O mergulho de Bruce em seu material antigo trouxe pela primeira vez, por exemplo, LA Garage Sessions ’83, álbum que faz a ponte entre o clima sombrio e introspectivo de Nebraska (1982) e a porrada arenística de Born in the USA (1984). Um som orgânico, cheio de silêncios, que mostra Bruce numa onda quase lo-fi – evidentemente não com as mesmas intenções e ideias da turma lo-fi de hoje em dia, mas isso nem precisava explicar. Faixas como a estilingada One love (que chega a lembrar Ramones) e Unsatisfied heart (rock gospel country com componente sombrio), são lições de simplicidade musical. Além da beleza de My hometown, que apareceria em Born in the USA (1984), e do protesto anti-KKK de The klansman, quase um pós-punk, dominado por sintetizadores.
- Relembrando: Keith Richards – Talk is cheap (1988)
- Ouvimos: Bruce Springsteen & E Street Band – Land of hope & dreams (EP)
LA Garage Sessions ’83, por sinal, é o único disco do box que traz o Bruce pré-We are the world, jovem e quase 100% confiante. Uma boa parte da caixa foi feita nos anos 1990, época que trouxe muitas dúvidas para o cantor. Logo no começo da década, Bruce se viu numa sinuca de bico, quando lançou dois discos simultâneos (Human touch e Lucky town, de 1992) sob olhares feios dos executivos da Columbia, que achavam que o catálogo de Bruce estava perdendo força. Foram só três discos na década e o melhor deles foi The ghost of Tom Joad (1995), acústico e sombrio – volta e meia comparado a Nebraska, mas o astral não é o mesmo e há integrantes da E Street Band participando.
Dois discos da caixa são assombrados (ai) por Tom Joad. Um deles é Somewhere North of Nashville, disco gravado quase ao mesmo tempo que ele, e que oscila entre o country e o rock antigo – chegando a lembrar em alguns momentos o lado mais vintage de Talk is cheap, primeiro disco solo de Keith Richards (1988). Não seria um grande destaque da carreira de Bruce se fosse lançado na época. E na real, esse disco só faria sentido se o astro de Born in the USA não fosse um artista de quem de se espera projetos grandiloquentes e vendagens astronômicas.
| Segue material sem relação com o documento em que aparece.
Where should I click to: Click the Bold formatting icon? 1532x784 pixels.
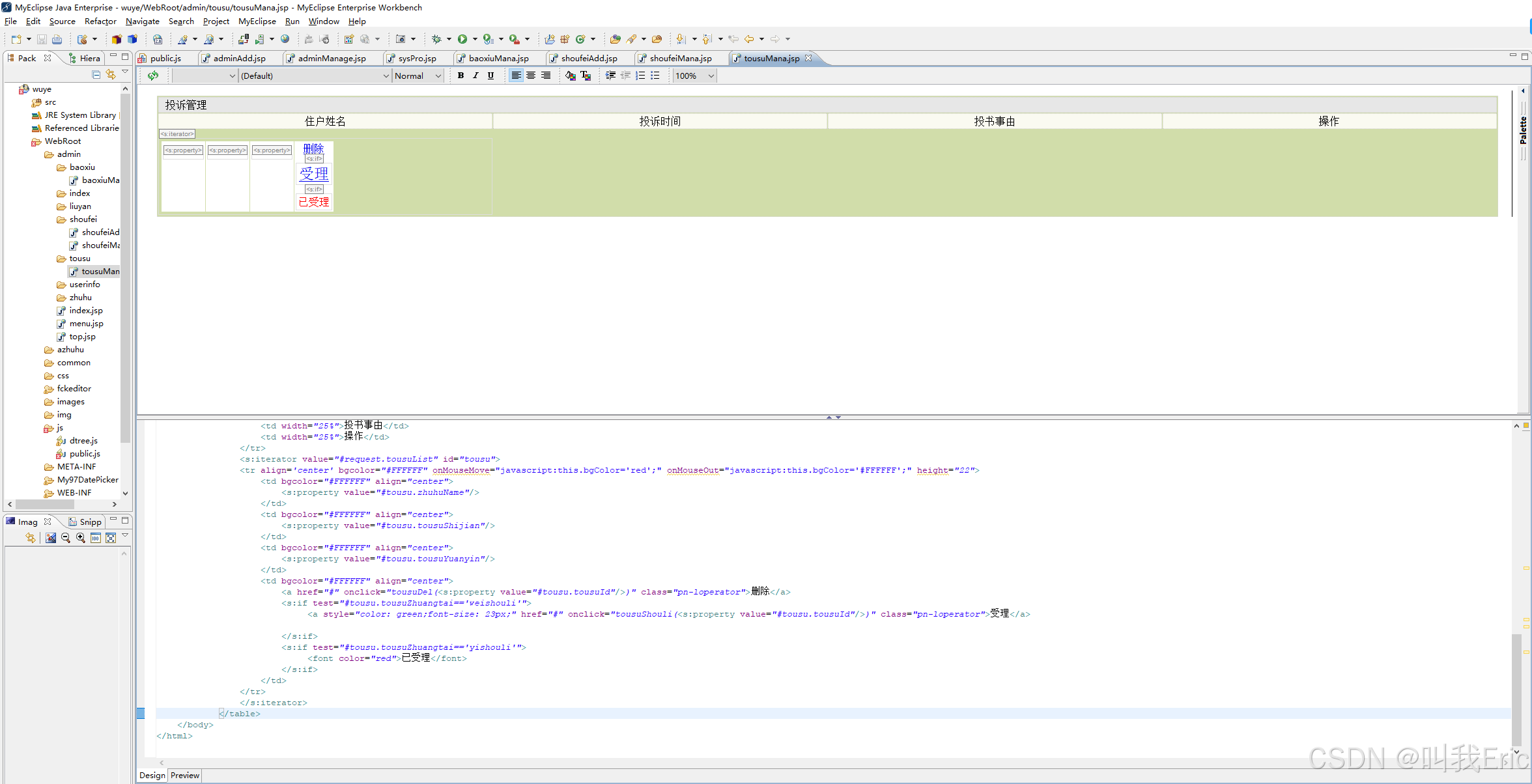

Músicas como Repo man, Poor side of town (hit imortalizado por Johnny Rivers) e a releitura country de Janey, don’t you lose heart soam mais como distrações, enquanto Bruce tentava entender a década.
O outro é The streets of Philadelphia sessions, de 1994, feito antes da reunião de Bruce com a E Street Band, e que no imaginário dos fãs sempre foi o “disco eletrônico” do cantor, rebocado pelo tema do filme Philadelphia, gravado por ele em 1993. Bom, Blind spot, logo na abertura, parece um rascunho de Streets of Philadelphia, Between heaven and Earth, que vem bem depois, também. O batidão dance Maybe I don’t know iria assustar vários fãs da antiga, caso fosse lançado como single. O quase r&b Secret garden, idem.
The streets só não é o disco mais fora do padrão de Tracks II porque Bruce ainda resgatou Faithless, trilha sonora de um “faroeste espiritual” que nunca foi feito, em que seu som vai do ambient ao gospel, cabendo nada menos que três temas instrumentais – nesse disco, destaque para a beleza de All god’s children. E ainda inciuiu na caixa Inyo, um dos discos mais “chupa Trump!” do set, com mariachis, temas mexicanos e músicas sobre as fatias mais prejudicadas de toda e qualquer pirâmide da economia nos EUA.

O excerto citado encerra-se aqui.